RBI Policy | Another 50 basis point hike done, so what's next?

There is no surprise today. Every economist and neighbor has predicted interest rate increases. And the reserve of Bank India (RBI) Governor of Shaktikanta DAS has just confirmed. The 50 Basis Point (BP) increase in the Repo level shows a single focus on the inflation of the Monetary Policy Committee (MPC). One BP is a hundredth of percentage. With this, MPC has climbed the repo level – where RBI lent short -term funds to banks – with a total of 140 bps in the current cycle of increase in level.

Clear Question First: Why did MPC go to increase the third interest rates today?

The answer is simple; Both the government and monetary policy makers are confused by high retail inflation that hurts all levels of society.

And that might not change in the future.

The key collection of the current watershed speech is that high inflation can underestimate the economy. Also, don’t miss the emphasis on withdrawing accommodative policies. This means that further interest rate increases cannot be ruled out.

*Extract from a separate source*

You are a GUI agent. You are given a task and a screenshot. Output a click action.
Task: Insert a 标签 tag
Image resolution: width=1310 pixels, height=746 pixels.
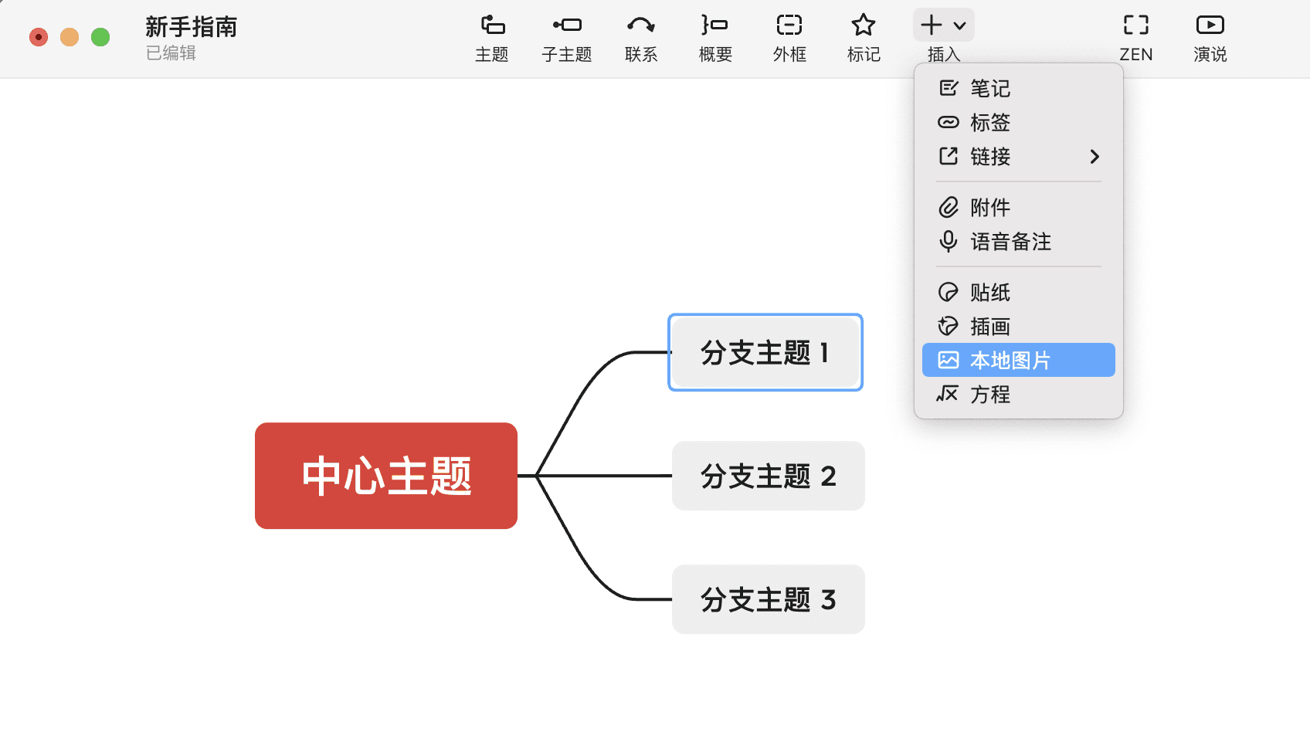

With the inflation mold that hovers above the top band that is permitted six percent for two consecutive quarters and is likely to continue in the third quarter too, MPC is only about dealing with a large -public shame, because it is necessary to explain the failure to fulfill its inflation. written into parliament.

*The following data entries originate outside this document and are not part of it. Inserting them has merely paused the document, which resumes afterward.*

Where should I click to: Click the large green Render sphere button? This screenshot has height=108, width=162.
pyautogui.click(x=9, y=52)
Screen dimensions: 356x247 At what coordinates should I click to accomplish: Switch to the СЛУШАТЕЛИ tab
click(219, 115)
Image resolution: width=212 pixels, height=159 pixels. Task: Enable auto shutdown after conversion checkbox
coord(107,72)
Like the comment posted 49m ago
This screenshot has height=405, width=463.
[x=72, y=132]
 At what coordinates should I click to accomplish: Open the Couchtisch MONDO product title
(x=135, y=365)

MPC has a mandate to maintain inflation between two and six percent. On that calculation, it hasn’t done a good job until now and the game is chasing.

Das acknowledged the limitations of MPC to overcome inflation in the current situation, quoting headwinds in the external sector. Unfortunately, he and his colleagues in MPC could not do much about external risks.

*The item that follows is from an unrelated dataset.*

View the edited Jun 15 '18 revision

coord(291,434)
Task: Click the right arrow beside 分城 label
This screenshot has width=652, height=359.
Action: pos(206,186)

Increased commodity prices and weak rupees are at the peak of the external risk list. Increased interest rates globally have narrowed differences in interest rates between developing markets and the main economy, triggering the exodus of capital. War in Ukraine is another concern.

Foreign investors have withdrawn $ 26.83 billion from the Indian market so far. MPC is also under pressure due to a decline in rupees which has declined by almost seven percent this year.

So what’s next? It is still too early to say that the current cycle of rise increases is over. The path of inflation ahead will be the key, so it will be the evolution of the global economy and the direction of the Russian War in Ukraine.

RBI is fighting twin warfare – needs to control high inflation and support the falling currency. However, the central bank only has limited policy tools to face twin challenges which are mainly triggered by external factors. Therein lies the direct challenge of the watershed.

The main mandate of the central bank is to maintain stability. However, it let Jin inflation takes too long, to look for growth led by stimulus. Now it’s catching up with a steep and successive tariff increase.

But raising interest rates too fast will not be a good sign for the third largest economy in Asia where recovery from Pandemi is still fragile.

MPC, which sets the level in India, is obsessed with what is called an accommodative attitude for a very long time, by saying the slowing needs that are induced by pandemic are closer, even at the risk of short -term inflationary pressure. Panels may think high inflation will cool by itself. But this assumption has proven to be very wrong.

Increase in interest rates that are suddenly sharp can damage the newborn recovery in the economy, kill demand, and even start other stress cycles. Already, loan costs for smaller and middle companies have jumped 200-250 bps from last year.

High interest rates will reduce demand for consumer loans, a safe place for Indian banks that are hit by the default wave of the company. The soaring results can also worry about the Narendra Modi government because the loan center will be more expensive.

However, the choice before the watershed and his team in MPC remains limited.